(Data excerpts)

***

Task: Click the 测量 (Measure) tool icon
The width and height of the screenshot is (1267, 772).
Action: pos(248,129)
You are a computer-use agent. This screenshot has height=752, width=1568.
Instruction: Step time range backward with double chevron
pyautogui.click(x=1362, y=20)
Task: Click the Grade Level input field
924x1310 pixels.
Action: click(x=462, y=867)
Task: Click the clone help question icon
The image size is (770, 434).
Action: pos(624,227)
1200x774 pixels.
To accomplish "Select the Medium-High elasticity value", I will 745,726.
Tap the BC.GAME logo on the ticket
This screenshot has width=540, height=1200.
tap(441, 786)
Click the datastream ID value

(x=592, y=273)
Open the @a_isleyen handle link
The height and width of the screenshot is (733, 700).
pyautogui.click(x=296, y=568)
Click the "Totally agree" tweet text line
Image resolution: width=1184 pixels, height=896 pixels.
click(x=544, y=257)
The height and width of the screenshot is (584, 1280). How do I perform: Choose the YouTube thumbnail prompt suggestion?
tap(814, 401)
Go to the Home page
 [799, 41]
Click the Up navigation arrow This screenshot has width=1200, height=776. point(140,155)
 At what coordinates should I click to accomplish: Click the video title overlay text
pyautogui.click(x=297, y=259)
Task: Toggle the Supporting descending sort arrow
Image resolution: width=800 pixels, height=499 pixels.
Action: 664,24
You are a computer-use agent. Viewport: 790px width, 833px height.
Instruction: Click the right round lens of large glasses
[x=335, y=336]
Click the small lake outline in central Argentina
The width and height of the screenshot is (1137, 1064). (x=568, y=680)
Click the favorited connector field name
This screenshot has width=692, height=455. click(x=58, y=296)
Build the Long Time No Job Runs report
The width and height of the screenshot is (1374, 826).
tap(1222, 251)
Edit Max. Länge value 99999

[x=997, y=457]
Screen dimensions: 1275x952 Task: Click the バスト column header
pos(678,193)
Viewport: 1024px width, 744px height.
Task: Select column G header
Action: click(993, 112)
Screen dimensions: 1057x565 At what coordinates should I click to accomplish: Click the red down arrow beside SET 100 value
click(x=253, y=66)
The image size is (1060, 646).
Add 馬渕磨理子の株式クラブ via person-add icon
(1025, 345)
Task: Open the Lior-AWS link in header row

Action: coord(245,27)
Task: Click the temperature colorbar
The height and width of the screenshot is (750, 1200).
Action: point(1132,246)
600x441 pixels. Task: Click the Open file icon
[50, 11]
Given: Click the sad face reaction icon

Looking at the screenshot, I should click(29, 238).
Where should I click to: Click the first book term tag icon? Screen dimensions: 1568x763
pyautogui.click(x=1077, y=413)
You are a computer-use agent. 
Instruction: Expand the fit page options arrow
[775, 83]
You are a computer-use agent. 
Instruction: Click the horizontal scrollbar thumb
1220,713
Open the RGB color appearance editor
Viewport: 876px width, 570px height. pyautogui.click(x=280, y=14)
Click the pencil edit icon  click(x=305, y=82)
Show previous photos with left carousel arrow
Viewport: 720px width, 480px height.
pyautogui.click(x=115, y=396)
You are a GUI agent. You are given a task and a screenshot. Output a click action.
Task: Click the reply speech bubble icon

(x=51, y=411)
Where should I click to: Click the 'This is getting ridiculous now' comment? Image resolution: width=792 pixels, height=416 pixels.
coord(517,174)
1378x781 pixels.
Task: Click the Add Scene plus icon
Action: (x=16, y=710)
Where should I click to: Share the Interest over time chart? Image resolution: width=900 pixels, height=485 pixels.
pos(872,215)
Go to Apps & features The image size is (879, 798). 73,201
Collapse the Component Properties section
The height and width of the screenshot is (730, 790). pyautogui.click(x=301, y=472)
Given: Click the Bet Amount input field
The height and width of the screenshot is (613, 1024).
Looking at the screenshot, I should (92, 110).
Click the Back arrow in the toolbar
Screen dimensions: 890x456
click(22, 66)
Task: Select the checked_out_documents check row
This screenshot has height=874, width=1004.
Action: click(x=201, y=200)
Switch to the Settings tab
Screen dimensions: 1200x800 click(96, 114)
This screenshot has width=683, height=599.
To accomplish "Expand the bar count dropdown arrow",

***

## Exercise requirements
Line count for "computer": state how many lines of the records contain it, and give only the number.

## Solution to the exercise
4